How Did They Make Ice Cream In The 17th Century?  

How Did They Make Ice Cream In The 17th Century?  

History’s first confirmed ice cream graced the court of Charles II in 1671. It was made using a special flavour, orange blossom, and one very special chemical ingredient that made ice cream without refrigeration possible in the first place.

Ask who served the first ice cream and you’ll get a variety of answers. Sources name-drop everyone from the the Roman emperor Nero to Catherine de Medici. It’s true that various members of history’s elite enjoyed cooled or frozen drinks, but they hadn’t figured out how to turn cream into ice. The first confirmed mention of “ice cream” came during a feast given by the British king Charles II.

According to legend, Charles paid the maker a yearly stipend to keep the recipe secret, but it got out by the 1680s, when the Grace Countess Granville wrote it down. In her recipe, she revealed what was probably the first ever flavour of ice cream, telling people to “sweeton” their “creame” and then add “orange flower water.” In other words, orange blossom. Orange blossom ice cream continued to be the only available flavour until the very end of the 1600s, at which point flavours like chocolate, lemon, and pumpkin joined the party.

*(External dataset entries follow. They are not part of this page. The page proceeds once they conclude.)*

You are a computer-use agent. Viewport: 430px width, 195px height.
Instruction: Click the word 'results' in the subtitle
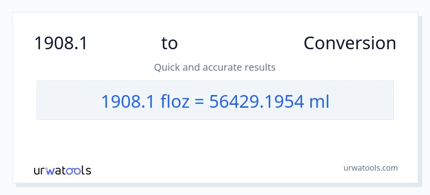click(260, 67)
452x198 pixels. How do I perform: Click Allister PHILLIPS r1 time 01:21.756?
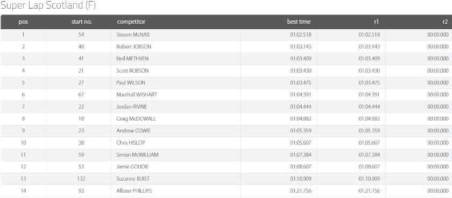tap(369, 191)
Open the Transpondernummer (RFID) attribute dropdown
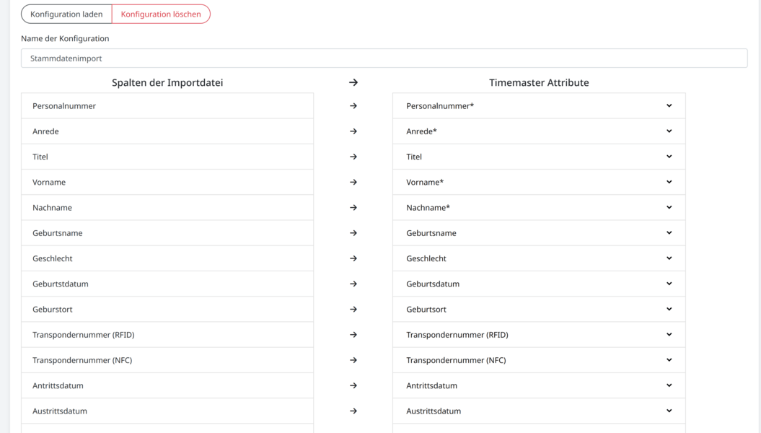 coord(538,335)
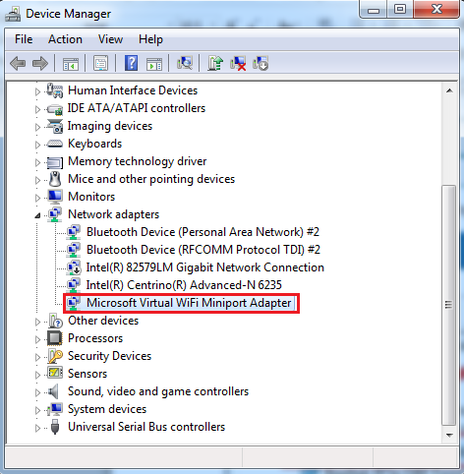This screenshot has width=464, height=474.
Task: Open the View menu
Action: (x=110, y=39)
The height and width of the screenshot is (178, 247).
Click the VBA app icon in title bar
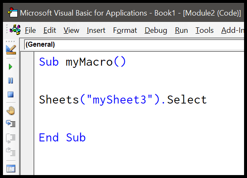point(13,12)
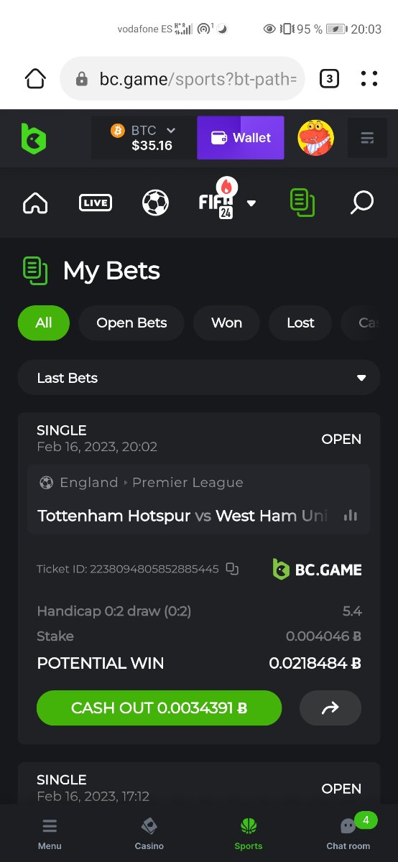Viewport: 398px width, 862px height.
Task: Expand the FIFA 24 dropdown arrow
Action: click(x=251, y=203)
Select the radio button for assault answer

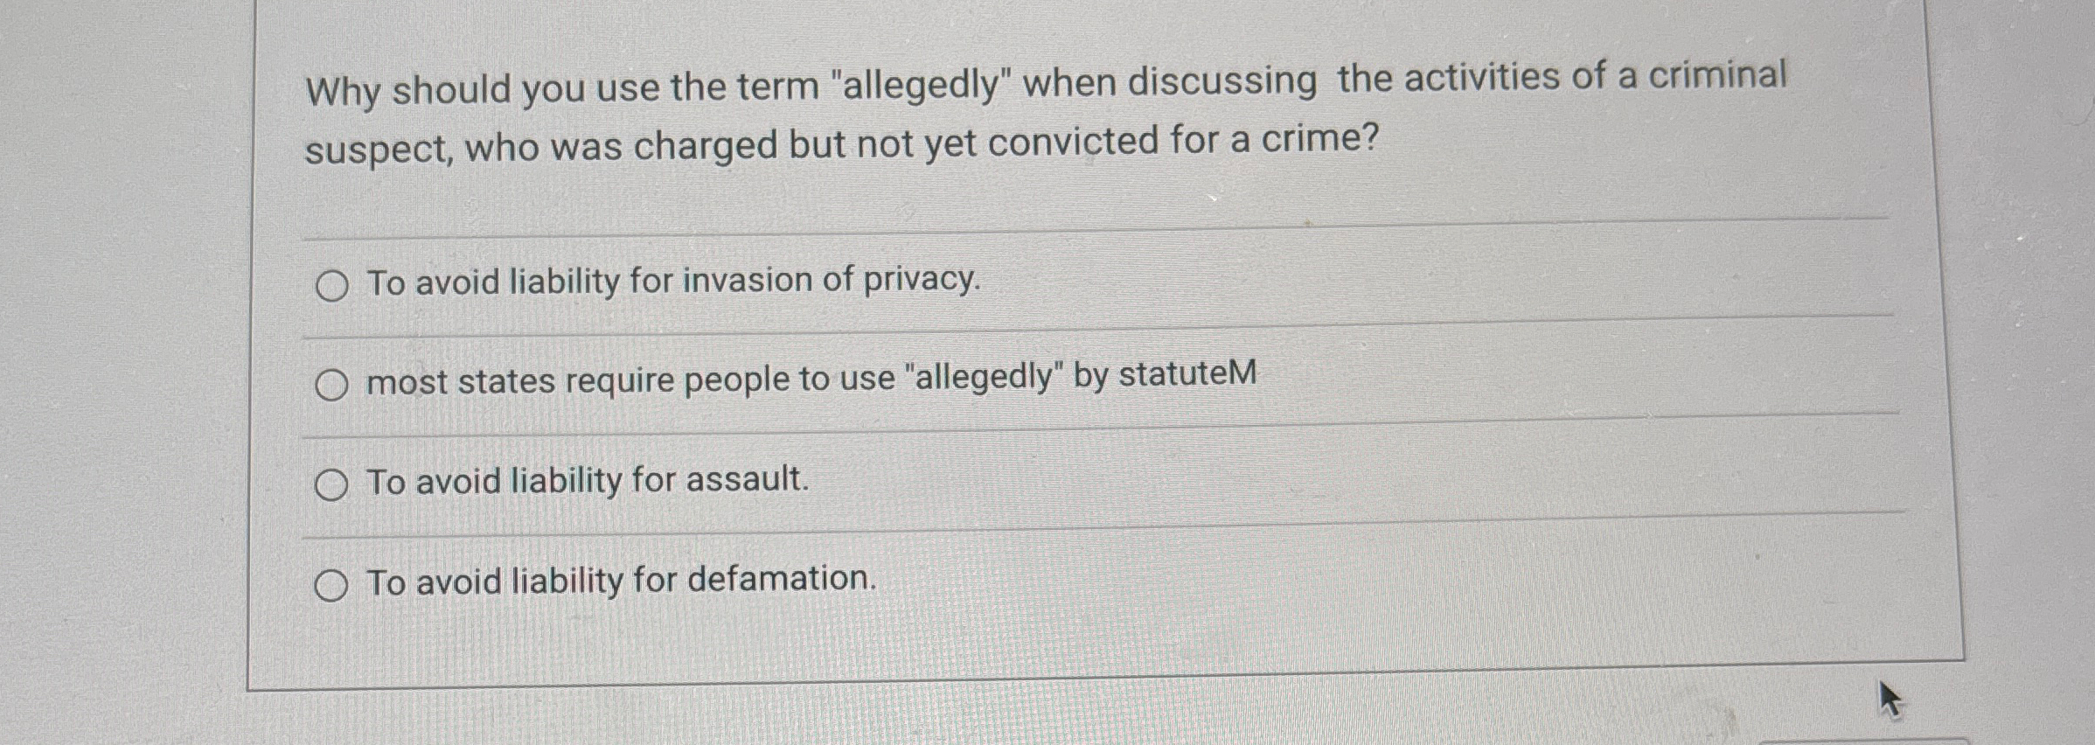[333, 484]
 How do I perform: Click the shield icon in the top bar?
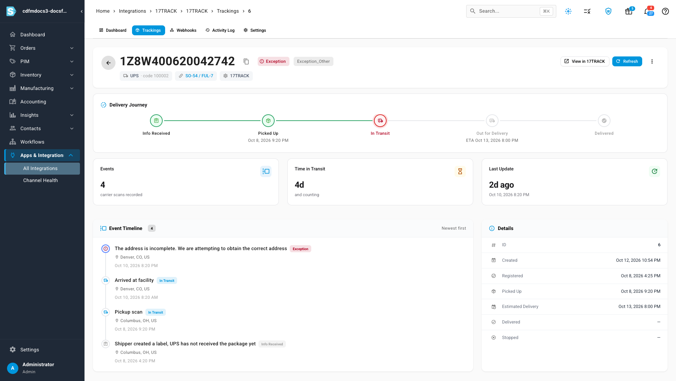[x=608, y=11]
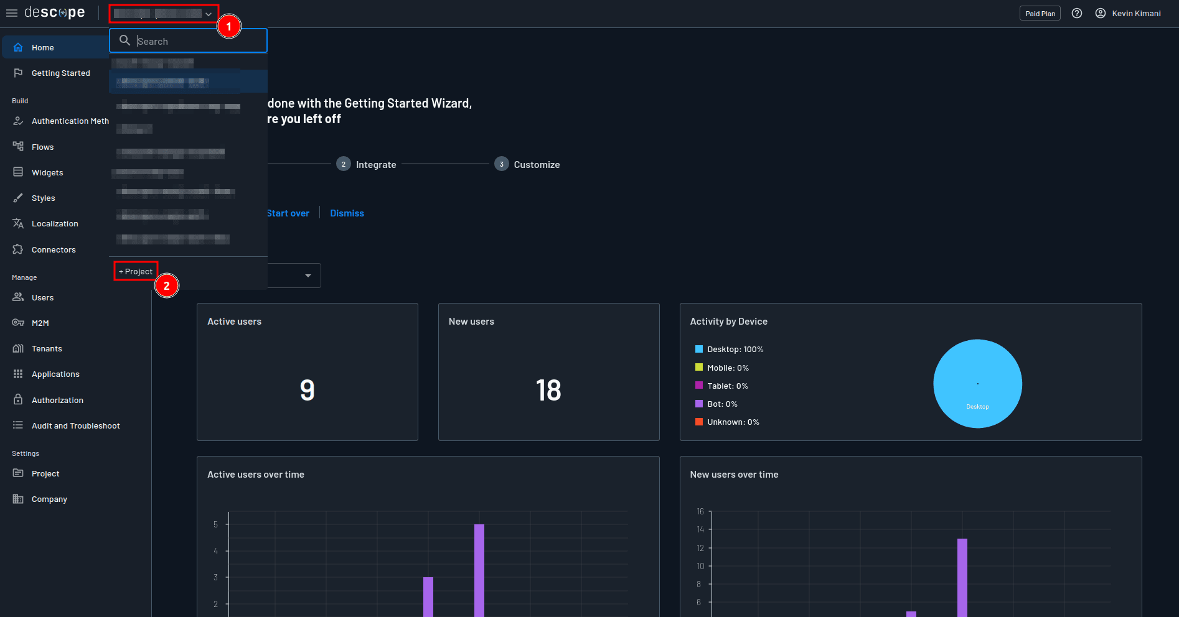1179x617 pixels.
Task: Click the hamburger menu icon
Action: coord(12,13)
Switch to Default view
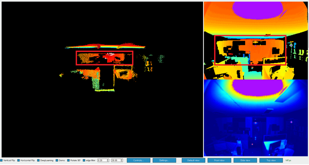Image resolution: width=309 pixels, height=165 pixels. pyautogui.click(x=193, y=160)
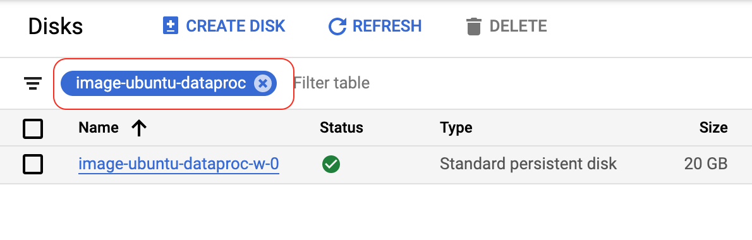Click the Standard persistent disk cell
Screen dimensions: 752x240
(x=528, y=164)
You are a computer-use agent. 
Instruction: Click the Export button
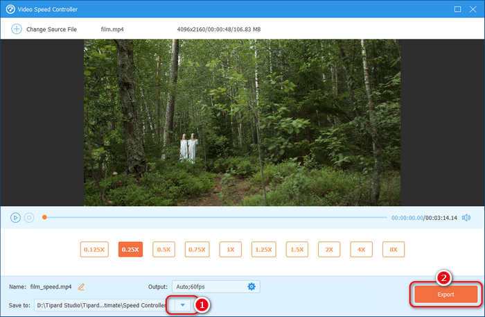point(445,294)
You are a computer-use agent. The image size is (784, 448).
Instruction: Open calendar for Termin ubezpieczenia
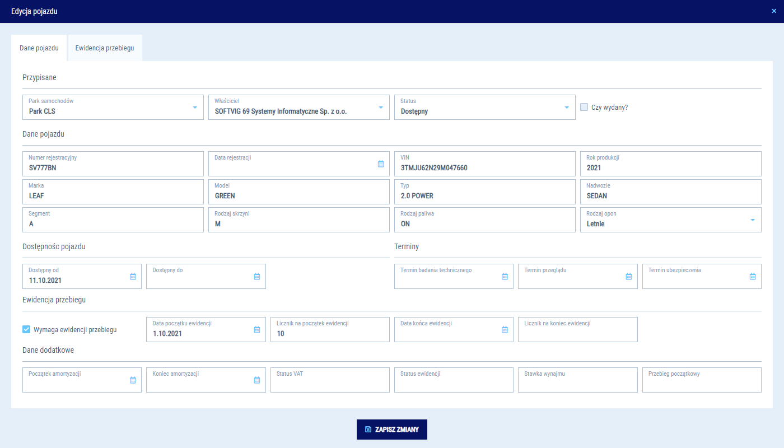pyautogui.click(x=752, y=277)
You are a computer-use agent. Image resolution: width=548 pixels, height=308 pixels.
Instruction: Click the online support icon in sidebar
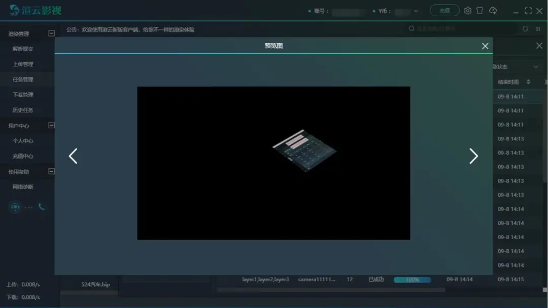pyautogui.click(x=15, y=207)
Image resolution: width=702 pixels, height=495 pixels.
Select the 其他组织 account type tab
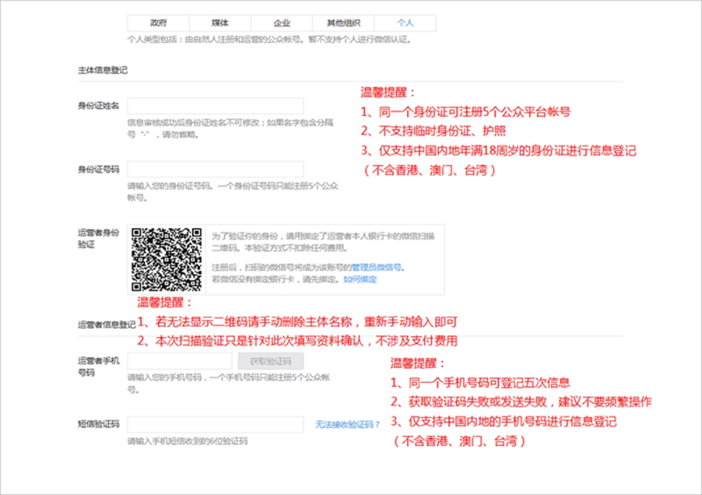(x=343, y=22)
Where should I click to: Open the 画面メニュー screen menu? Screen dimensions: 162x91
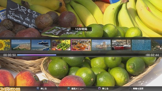click(77, 88)
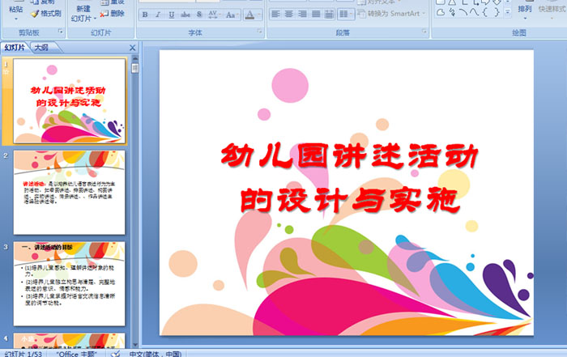Toggle bold formatting in font group

(x=145, y=15)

How Did They Make Ice Cream In The 17th Century?  

And what an explosive party it was. We know now that mixing ordinary salt with ice is the first step to making our own ice cream at home. It’s a fast process that needs a simple chemical. Put a container filled with cream, possible an egg or two, sugar, and flavouring into a big bucket of ice and add some salt to the ice. As the salt mixes with the ice, it lowers its freezing temperature — which is why salt gets poured onto roads around the world every winter. Ice doesn’t pop back to its liquid state spontaneously. It needs energy in the form of heat. That heat is provided from the ice around it, and from the cream mixture.

People in the 1600s weren’t aware of this. Instead of using salt to lower the temperature of the mixture, they used saltpeter. Saltpeter, KNO₃, was first used for making fireworks and gunpowder. It’s possible that this is how people stumbled upon its freezing properties.

Or it could be that early alchemists were experimenting with saltpeter and found out it froze substances. It’s even possible that people stumbled on the secret of ice cream while looking to preserve their chastity — saltpeter was rumoured to suppress the libido.

All we know for sure is that, in 1558, an Italian scholar and playwright called Giambattista della Porta published a book called “Natural Magick” and recommended that people mix saltpeter and ice, then dip a vial of watered wine into the mixture, rotating it until it “congealed” to make a kind of wine slushie. From there, the secret of icing drinks slowly spread across Europe until, 113 years later, ice cream emerged as a royal delicacy.